Você está prestes a disputar sua primeira Série A do Brasileirão. Dá frio na barriga, por ser uma vitrine tão grande?
Creio que sim. Nesses dias ainda não, até porque a gente já teve a experiência de jogar contra Fluminense, contra Vasco, contra Botafogo. Isso diminui mais, por ter enfrentado time grande. Mas pode dar um frio ali nos primeiros 10 ou 15 minutos de jogo. Nada que vá atrapalhar o bom desempenho e a dedicação.
Você acha que rende mais como primeiro volante mesmo? Ou de repente como segundo volante?
Eu me encaixo mais de primeiro volante. Quando o time perde a bola, gosto de roubar, dar para os meus companheiros. Eu jogava dessa maneira no Sampaio Corrêa.
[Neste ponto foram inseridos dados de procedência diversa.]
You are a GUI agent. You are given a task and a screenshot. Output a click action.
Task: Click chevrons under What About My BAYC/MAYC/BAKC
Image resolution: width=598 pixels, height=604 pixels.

Gosto de roubar a bola e entregá-la para meus companheiros. Não consigo ver meu time sem a bola. Perdi, já quero tomar. O excesso de vontade é tão grande que o cara quer tomar a bola direto e acaba fazendo falta. Gosto mesmo de jogar nessa posição.
De onde vem essa sede por roubar a bola? Normalmente o jogador gosta mais de marcar gol, dar uma assistência, um drible.
Acho que é da vontade. Gosto de estar ali, à frente da zaga, marcando. Gosto de marcar e roubar a bola. Às vezes, quando tem oportunidade de escapar e chutar para o gol… Mas fico do meio para trás, só ajudando e dando o primeiro bote, que é para a bola chegar um pouco espirrada nos zagueiros. O professor pede, e obedeço.
Se tiver que escolher entre roubar 10 bolas ou então marcar um gol, mas sem ir tão bem na marcação, qual você preferiria?
Roubar 10 bolas no jogo, melhor. Gol é consequência. A princípio prefiro roubar a bola.
Até aonde o Flamengo pode chegar no Campeonato Brasileiro? O time está preparado para brigar lá em cima?
Com certeza. Se Deus quiser, a gente vai ser campeão do Brasileirão. Jogador não pode pensar que vai ficar embaixo. Tem que pensar em títulos. Tenho certeza que nosso time está no caminho certo. Nós vamos conseguir uma vaga na Libertadores e ser campeões desse Brasileiro, em nome de Jesus.
O Flamengo estreia no Brasileirão neste domingo, às 16h, contra o São Paulo, no Morumbi.